Every record must be given again word for word; no picture belongs in the copy.
Source data START
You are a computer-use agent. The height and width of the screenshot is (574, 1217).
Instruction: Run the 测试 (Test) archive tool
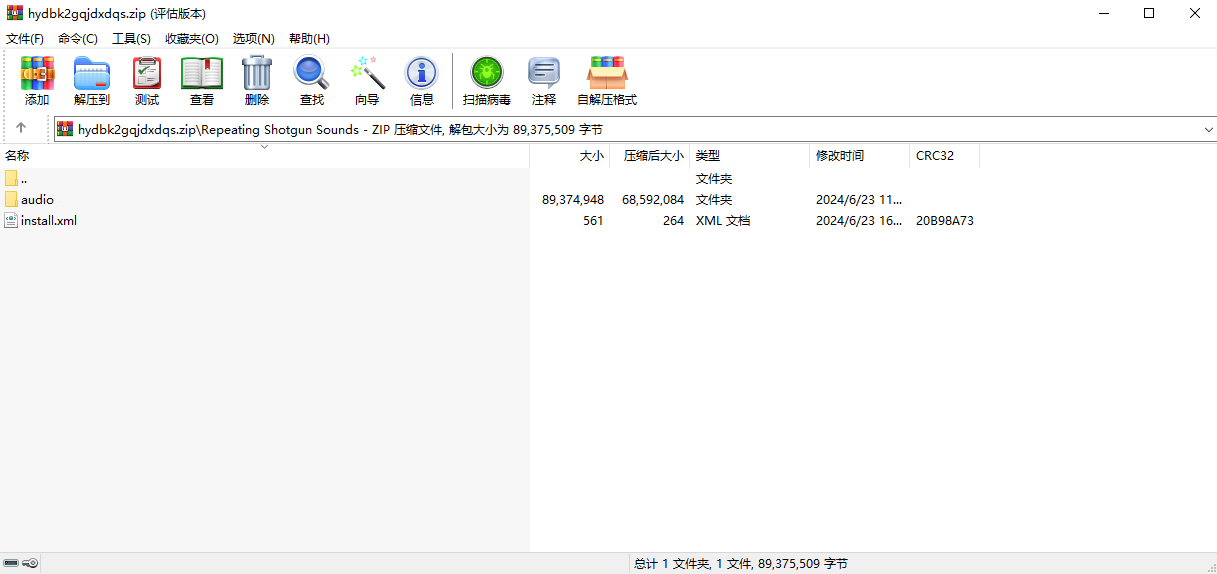(147, 81)

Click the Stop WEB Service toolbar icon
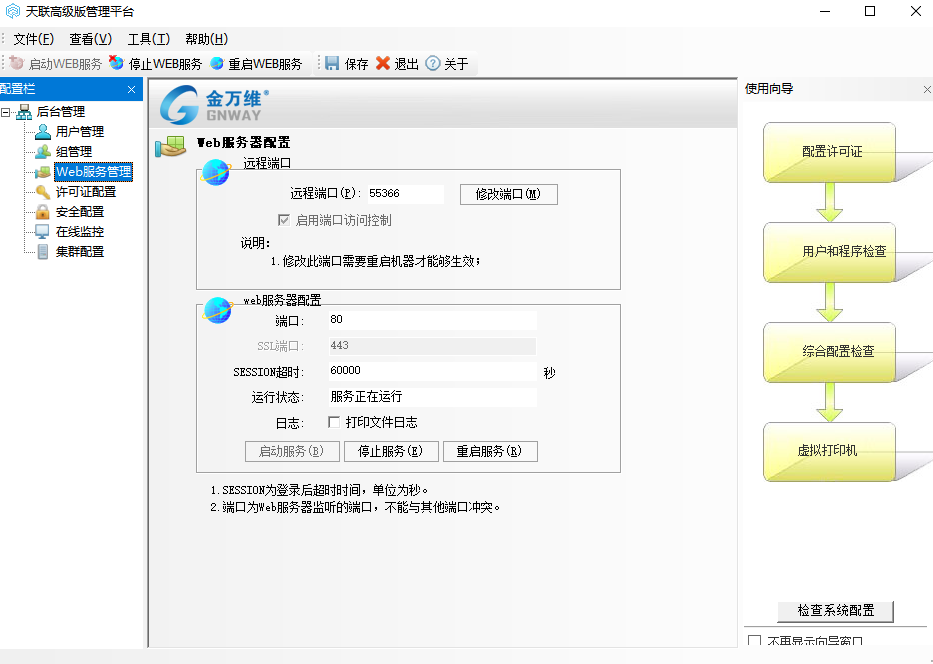(117, 64)
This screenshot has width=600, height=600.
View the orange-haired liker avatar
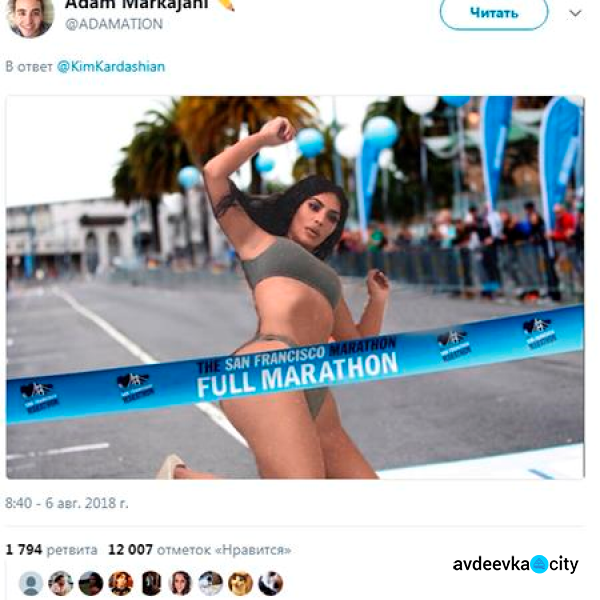click(x=121, y=583)
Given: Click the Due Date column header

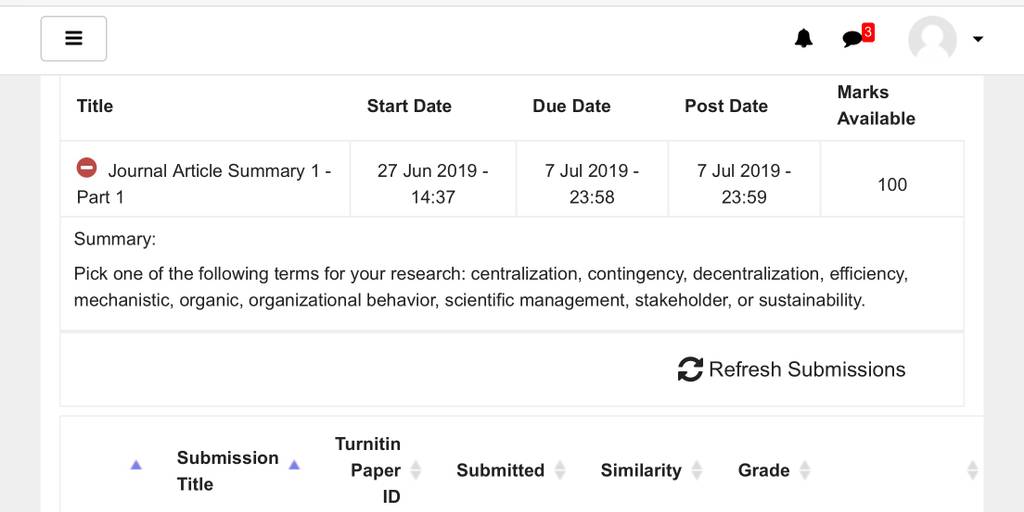Looking at the screenshot, I should (571, 106).
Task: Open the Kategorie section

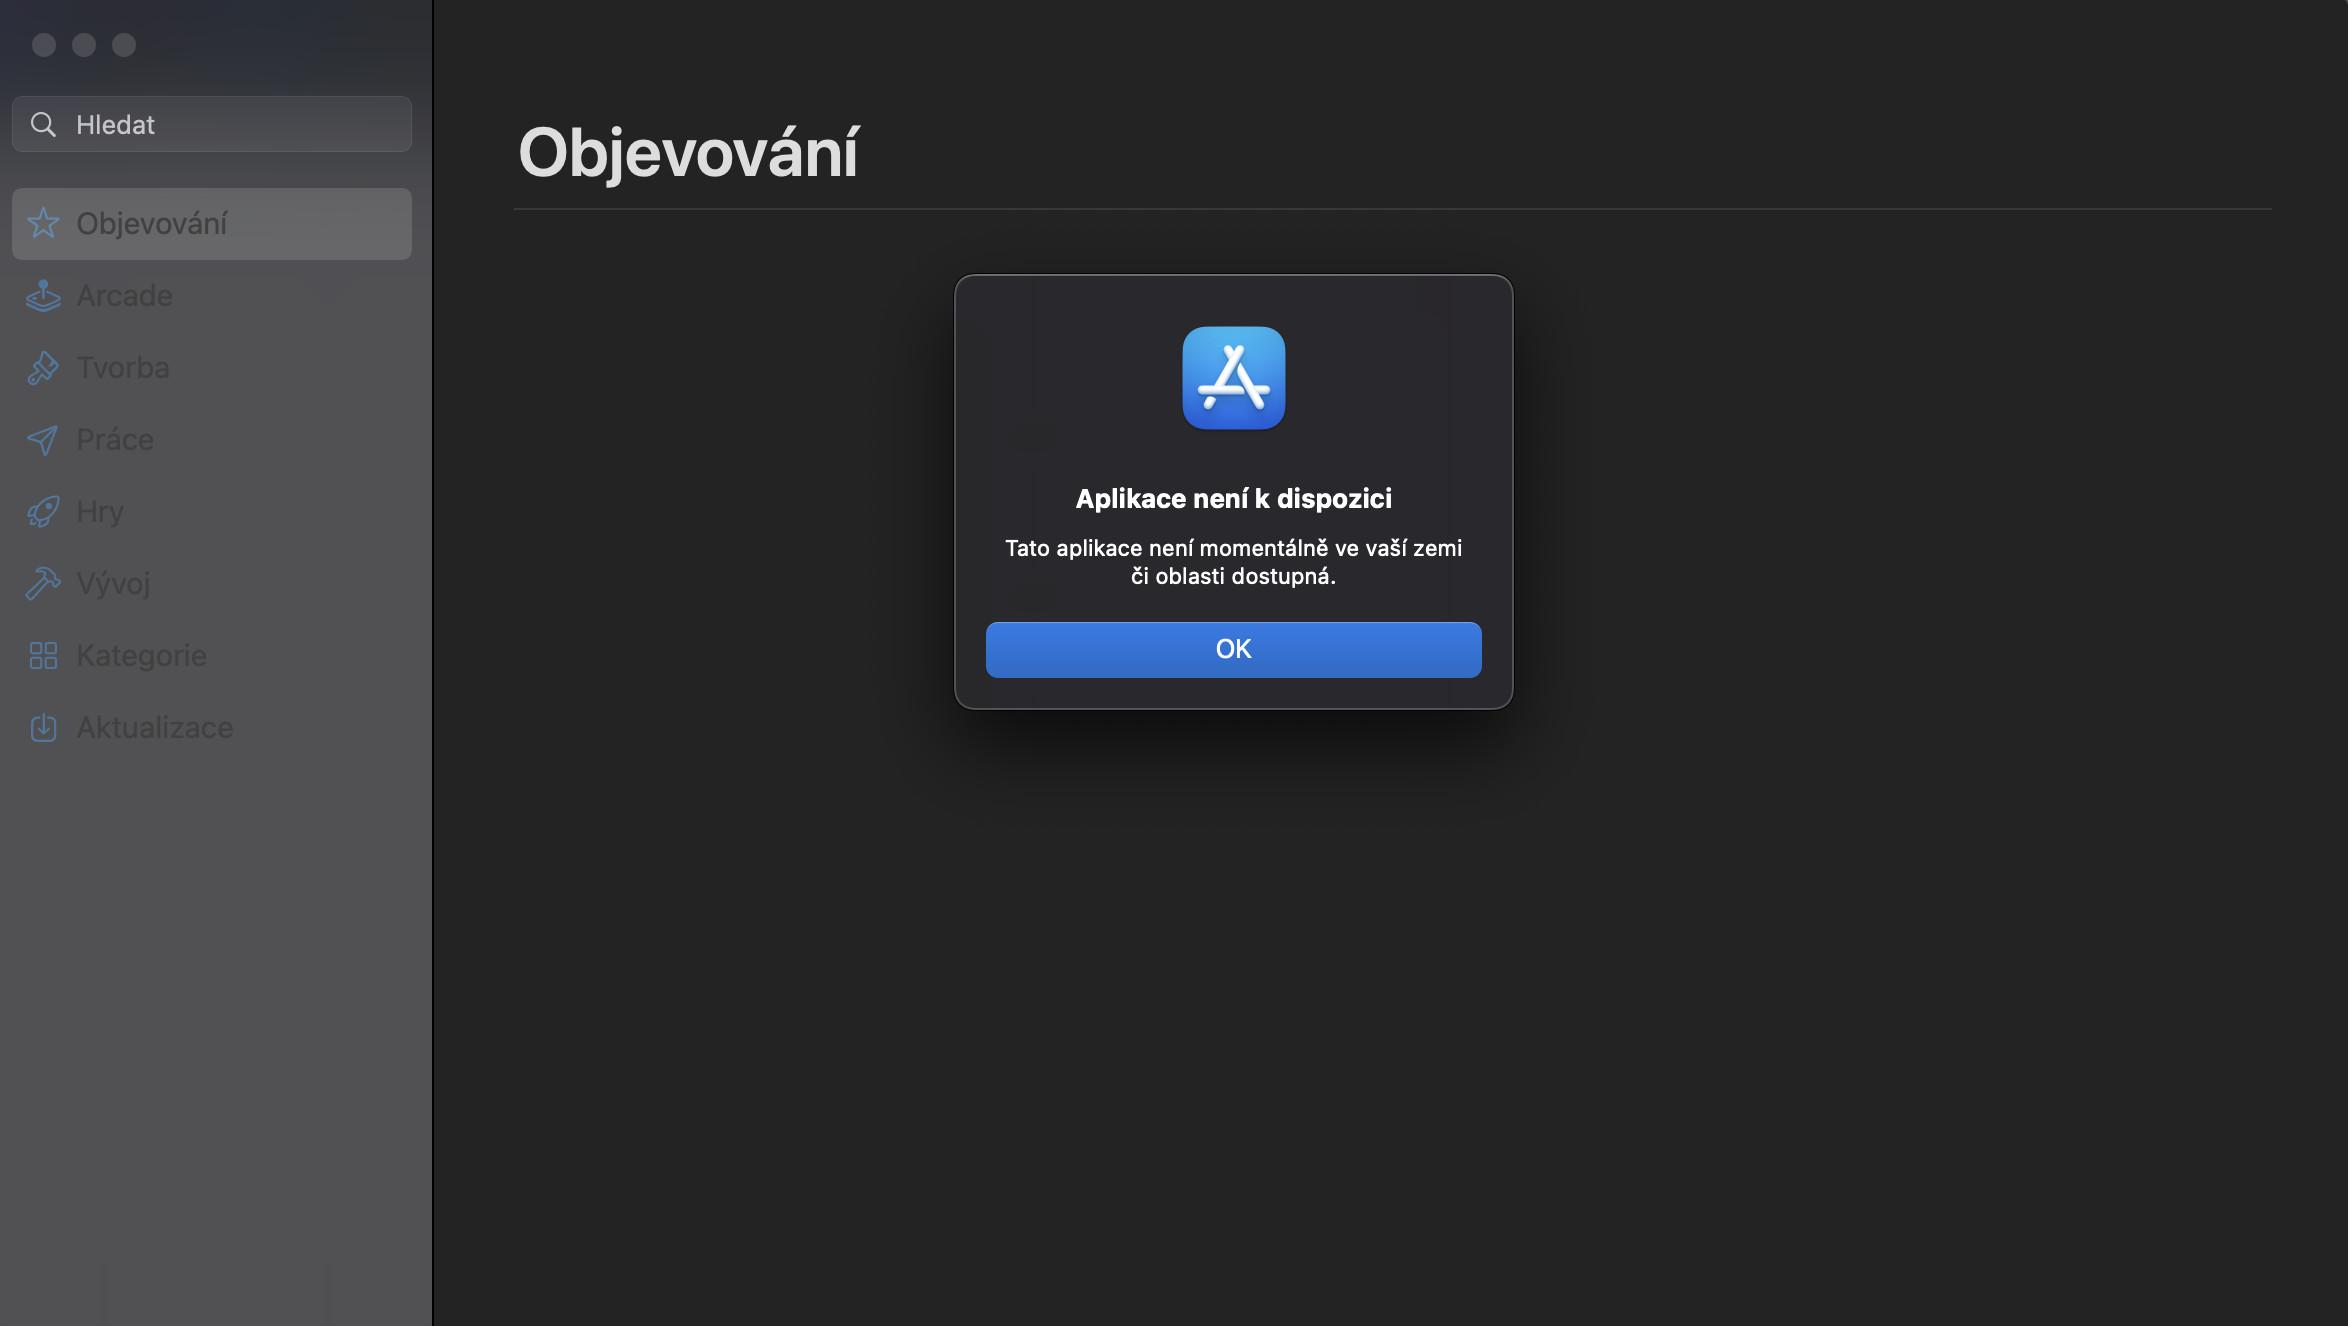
Source data END
- _Expected answer_
You are a computer-use agent. The height and width of the screenshot is (574, 1217).
Instruction: Run the 测试 (Test) archive tool
(147, 81)

Click the Stop WEB Service toolbar icon
(117, 64)
This screenshot has width=600, height=600.
View the orange-haired liker avatar
click(x=121, y=583)
Given: Click the Due Date column header

Looking at the screenshot, I should (571, 106).
Task: Open the Kategorie section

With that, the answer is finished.